Mizzou Football: Head coaching job among best vacancies
By Cullen Jekel
And that brings us to the Missouri Tigers, a program not exactly in the dumps, but not lighting the world on fire, either.
It’s an odd thing to consider that the Tigers will most likely/probably bring in an outside voice as the team’s next head coach. That hasn’t happened at Missouri since the Tigers hired Gary Pinkel away from Toledo after the 2000 season to replace Larry Smith. When Barry Odom replaced Pinkel, he was promoted from within the staff as he’d served as Pinkel’s defensive coordinator.
In Odom’s four seasons, he only had one losing season, his first, back in 2016, when the Tigers went 4-8 (2-6). After that, with quarterback Drew Lock under center, the Tigers reached back-to-back bowl games, losing both, before this disastrous season.
With expectations high due to quarterback Kelly Bryant‘s arrival from Clemson and a very weak schedule, the season started off on an ominous note with a loss to the Wyoming Cowboys in Laramie. After that, Mizzou rattled off five straight wins to get ranked No. 22 before facing Vanderbilt in Nashville.

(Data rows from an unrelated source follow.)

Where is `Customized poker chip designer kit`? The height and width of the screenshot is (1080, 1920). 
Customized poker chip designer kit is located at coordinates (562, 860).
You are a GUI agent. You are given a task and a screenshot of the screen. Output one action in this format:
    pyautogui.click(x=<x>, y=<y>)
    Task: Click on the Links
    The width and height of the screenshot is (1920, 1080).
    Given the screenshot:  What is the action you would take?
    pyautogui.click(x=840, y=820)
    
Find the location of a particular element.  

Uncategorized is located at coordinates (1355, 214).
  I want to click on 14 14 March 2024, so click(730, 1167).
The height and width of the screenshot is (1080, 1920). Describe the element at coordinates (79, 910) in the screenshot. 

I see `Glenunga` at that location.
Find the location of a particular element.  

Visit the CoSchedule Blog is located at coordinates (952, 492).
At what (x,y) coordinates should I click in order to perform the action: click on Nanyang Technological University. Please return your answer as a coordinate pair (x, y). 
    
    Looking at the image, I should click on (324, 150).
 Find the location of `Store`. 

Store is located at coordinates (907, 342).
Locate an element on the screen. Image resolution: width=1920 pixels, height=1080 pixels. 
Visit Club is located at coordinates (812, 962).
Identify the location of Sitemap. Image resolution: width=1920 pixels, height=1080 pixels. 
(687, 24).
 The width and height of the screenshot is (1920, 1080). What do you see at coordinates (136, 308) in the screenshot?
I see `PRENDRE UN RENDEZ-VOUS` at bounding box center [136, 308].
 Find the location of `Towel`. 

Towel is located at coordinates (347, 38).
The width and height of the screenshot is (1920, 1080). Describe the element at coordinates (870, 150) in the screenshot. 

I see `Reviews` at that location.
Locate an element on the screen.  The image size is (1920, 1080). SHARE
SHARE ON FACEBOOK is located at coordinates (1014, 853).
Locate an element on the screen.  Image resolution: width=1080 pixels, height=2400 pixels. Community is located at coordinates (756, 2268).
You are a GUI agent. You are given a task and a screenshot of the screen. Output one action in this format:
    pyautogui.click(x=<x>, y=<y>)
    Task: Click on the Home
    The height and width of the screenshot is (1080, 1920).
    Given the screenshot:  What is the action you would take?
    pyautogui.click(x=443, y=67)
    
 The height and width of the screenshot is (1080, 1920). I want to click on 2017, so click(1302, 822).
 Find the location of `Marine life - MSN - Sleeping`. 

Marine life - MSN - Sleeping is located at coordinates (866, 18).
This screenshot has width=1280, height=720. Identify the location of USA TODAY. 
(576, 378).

The rest, as they say, is history: a dud against the Commodores was followed by another four consecutive losses, at which point the Tigers were under .500 and needing a win against Arkansas to reach 6-6. They got that win, but thankfully, Sterk didn’t decide Odom’s fate based on a meaningless game versus a punchless has-been.
The message from Sterk to the next head coach is clear: staying afloat isn’t enough. Winning eight games isn’t enough. Going 25-25 over 50 games isn’t enough. The Tigers are expected to compete for the SEC East on a year in, year out basis. Anything less won’t be tolerated for long.
Which brings us to the clear front-runner for the best available job: Florida State. The Seminoles booted Willie Taggart after less than two years of below-average play. The Seminoles, once the toast of the nation and then discarded for (gross) College Station, Texas, want to get back to where they were in the early years of Jimbo Fisher’s tenure and where they were for the bulk of Bobby Bowden’s time there: as the nexus of the college football universe.
Florida State has money to spend, has tradition to throw in your face, and is a force when it comes to recruiting. Unlike some jobs, where the coach has to be a regional fit, just about anyone can fit in Tallahassee–as long as he wins.
Without a doubt, the Florida State Seminoles will have the pick of the litter when it comes to its next head coach.